Selected excerpt ▸
Aqua-ward
Saturday June 15th 2013, 11:26 pm
Filed under: Family,Knit,Wildlife

The lace shawl is finished. I washed the mill oils out of the silk and tried it on, damp and all, and  it’s blocking now.

But the person I want to give it to and I are at opposite ends of the size spectrum and I did start it for me before I knew I needed to knit for her and it’s pretty clear it’s too small.  So I went stash diving just now and I think I’ve come up with a color she’ll like–or I could, y’know, ask. I guess I’d just needed to know who needed to be next on my needles.

Meantime…

The first time Richard mentioned it, Wednesday night, late, I opened the bathroom window and then I heard it too–an incredible moment of wow! Can you HEAR that?! (Yeah, yeah, I know you can.) I knew I wasn’t getting all of the sounds, but I got the tune!

It had to be a mockingbird. It sang again and Richard sang it an echo–a little lopsidedly, but hey.

The bird stopped and listened–and then sang the new version in response. We had a duet going. Where’s a banjo when you need one, and I wonder how it would respond to our old autoharp.

Then the next night there it was again in the same unseen spot in the tree right outside that window, only this time Richard whistled the tune back. And again got a happy response.

Then last night we just simply went to bed, party poopers on a Friday night, but he was telling me it was loud and singing happily away.

Waiting for its new musician friend to chime in, no doubt.

I went out in the yard at dusk tonight, checking on the plums–more showings of color here and there than yesterday, definitely coming along.

And the mockingbird came close by and sang to me. And I heard it and looked up into the apple branches in thanks.

Provided material ▸

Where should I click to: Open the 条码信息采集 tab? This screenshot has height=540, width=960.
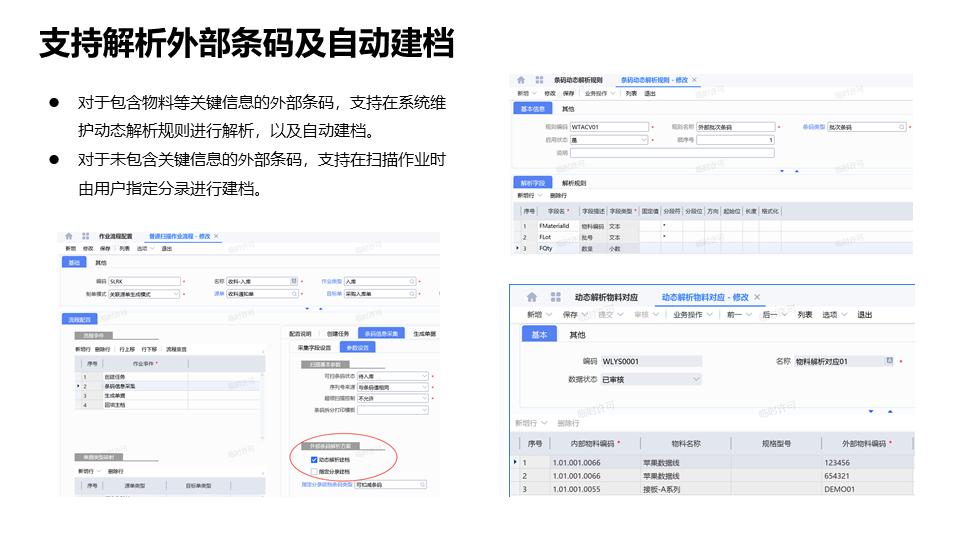[380, 333]
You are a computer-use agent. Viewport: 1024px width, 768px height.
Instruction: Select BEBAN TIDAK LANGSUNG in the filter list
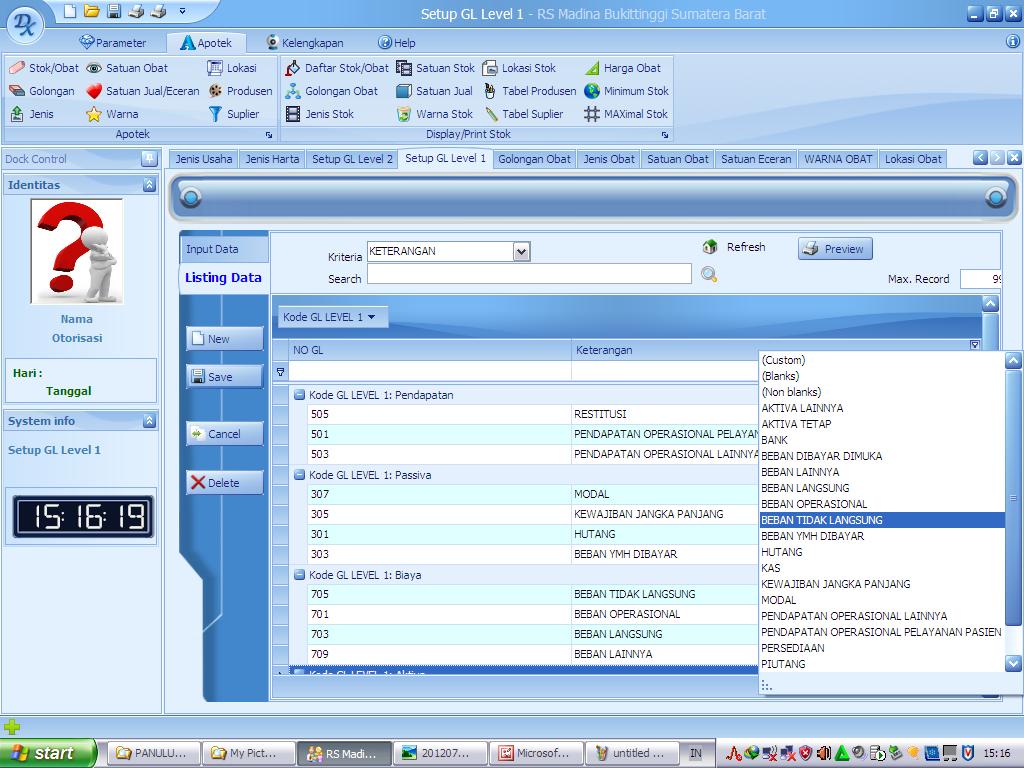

Task ▸
Please answer these about the mockingbird post, one answer a line:
(a) What did the writer wash out of the silk shawl?
(b) On what night did Richard first mention the bird?
(c) What was the writer checking on in the yard at dusk?

Answer in full ▸
(a) The mill oils.
(b) Wednesday night.
(c) The plums.